Charlie Hebdo

J’étais en pension, j’étais adolescente. Nous lisions les livres choisis par les soeurs, le journal prêté était Le Figaro. Parfois le courrier arrivait ouvert, nous n’avions pas le droit d’écouter la radio. Chaque matin, une nonne venait nous lire un résumé des nouvelles du monde à la fin du petit déjeuner, événements choisis, sans polémique, édulcorés. Charlie Hebdo était interdit, subversif, bouffeur de curés, communiste, gauchiste, mal élevé. Mon grand-père, qui avait décrété quarante ans en arrière que Dieu était mort et que c’était bien fait, prenait un malin plaisir à me découper les meilleures caricatures du Charlie hebdomadaire pour me les envoyer, dans des enveloppes bleues pastel, qu’il scellait au scotch double face. Il résistait  à sa manière à l’envahissement de mon cerveau par la morale bourgeoise et guindée du pensionnat à l’anglaise délocalisé en forêt francilienne. Ces morceaux de papiers choisis, à l’encre grossière qui détrempait le reste du courrier, ont été mon oxygène pendant des années. Je les gardais dans un gros livre de mythologie, mon herbier aux gros mots et aux libres pensées, classés par thèmes, du plus doux au plus corsé. Charlie m’a appris à dire merde, pour de vrai.

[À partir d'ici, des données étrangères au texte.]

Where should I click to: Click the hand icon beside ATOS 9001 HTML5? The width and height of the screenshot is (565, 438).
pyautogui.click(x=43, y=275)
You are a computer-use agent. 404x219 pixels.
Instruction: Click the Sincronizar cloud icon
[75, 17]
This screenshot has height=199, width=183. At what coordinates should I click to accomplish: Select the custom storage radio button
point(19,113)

En terminale, j’ai le droit à ma chambre individuelle, fini les dortoirs et les inspections de tiroirs. On a même le droit aux posters et aux postes de radios individuels. C’est la révolution. J’achète Charlie toutes les semaines. Les couvertures découpées rejoignent le mur au dessus de mon lit, les dessins et les caricatures sortent de l’herbier pour rejoindre le liège au dessus de l’évier. Je regarde les soeurs aller et venir, pour me dire d’éteindre la lumière ou de ranger, et poser leurs yeux sur les femmes nues de Wolinsky, sur les mecs à poils de Charb. J’ai le droit, je suis en terminale, on ne me demande pas de les enlever. En revenant des vacances de février, les murs sont vides, plus de couleurs criardes, ce jaune et ce rouge si particuliers, tout a été jeté. Les dames nues et les messieurs à poils sont remplacés par une affiche du sanctuaire de Lourdes. Je lis encore Charlie, et j’écris mort aux connes au dos du portrait de Bernadette Soubirou, avec des lettres découpées dans l’hebdo. Rebelle, mais pas témeraire. Je planque Charlie sous mes cours pour le lire tranquille pendant l’étude, j’écrirai pour demander un stage à l’été, sans retour.

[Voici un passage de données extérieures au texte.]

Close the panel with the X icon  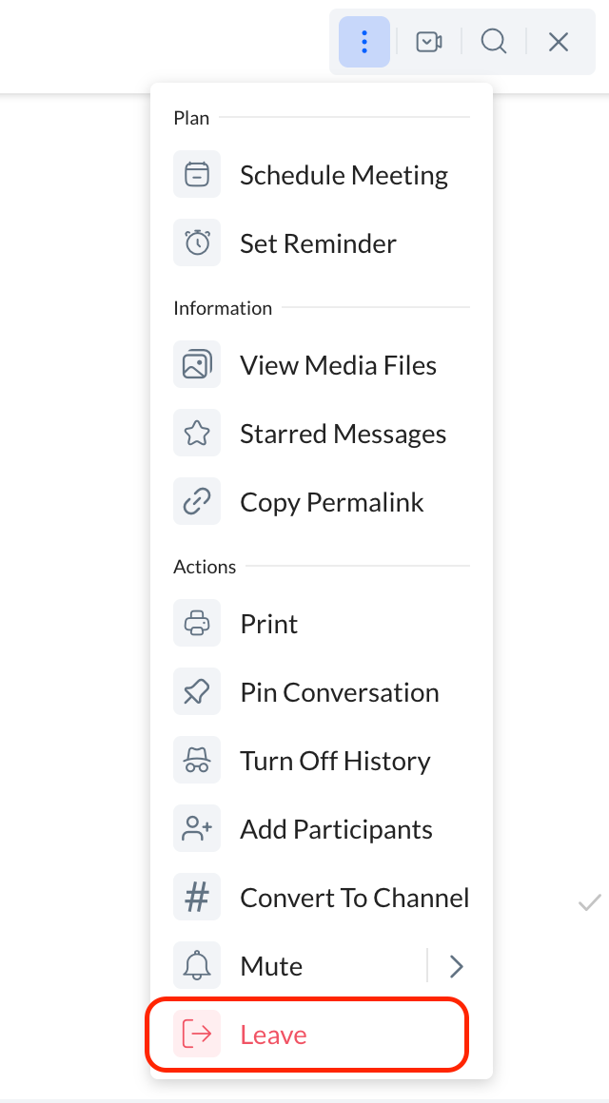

J’ai arrêté d’acheter Charlie à ma rentrée en prépa. Cela coïncidait aussi avec ma rentrée dans le vrai monde. Loin de la bulle, loin de l’enfermement, parmi les gens qui pensent et qui parlent différement. Je n’avais plus besoin de m’identifier comme lectrice de Charlie rebelle aux yeux de mes camarades ou de l’autorité. J’apprenais à critiquer, même mes idoles d’avant, même mes couvertures adorées, il faut brûler vos idoles mademoiselle, pour avancer. Le temps a passé, et Charlie est devenu ce faux ami, ce journal faussement drôle, vraiment islamophobe, vraiment transphobe, vraiment misogyne. Tout cela, je ne le voyais pas ado. Je ne savais pas que les transexuel-les existaient. La misogynie était normale. Ca me faisait même rigoler. J’ai grandi, j’ai appris, j’ai écouté. Je voulais récemment qu’on aille les entarter, ou chier devant leur rédac’, pour montrer mon désaccord. Si je n’appréciais plus le travail des hommes et des femmes qui sont morts aujourd’hui, j’ai pourtant passé ma journée à pleurer, à relire leurs dessins, à penser à leurs familles, à percuter qu’on peut aujourd’hui, au coin de ma rue, mourir pour des idées. Bien sur ailleurs, cela existe, tous les jours. Mais ici, en France, juste là. Ca ne pouvait pas arriver. C’est ce que j’espérais croire encore. Merci Charlie, de m’avoir donné mes premiers merdes, mes premiers énervements militants. Merci pour les heures passées à rêver que je n’étais plus enfermée. Merci de m’avoir donné l’espoir de ne pas ressembler au modéle qu’on me proposait. Merci pour mes yeux ouverts, qui ne se sont jamais refermés.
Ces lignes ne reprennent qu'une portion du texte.